**Exercise instructions:** The records that follow are to be given again exactly, with their pictures omitted.

**Data extracts:**
● ● ● ● ● ● ●
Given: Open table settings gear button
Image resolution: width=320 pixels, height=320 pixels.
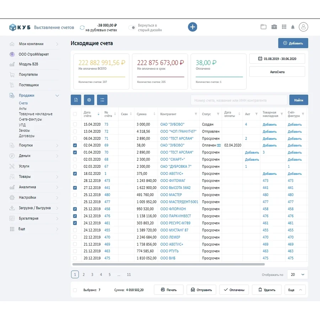Looking at the screenshot, I should pyautogui.click(x=89, y=100).
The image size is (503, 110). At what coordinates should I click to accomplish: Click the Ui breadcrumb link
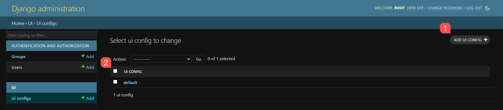pyautogui.click(x=30, y=23)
● ● ● ● ● ● ●
**Problem solution:**
Given: Open table settings gear button
Image resolution: width=320 pixels, height=320 pixels.
Looking at the screenshot, I should pyautogui.click(x=89, y=100).
The image size is (503, 110). At what coordinates should I click to accomplish: Click the Ui breadcrumb link
pyautogui.click(x=30, y=23)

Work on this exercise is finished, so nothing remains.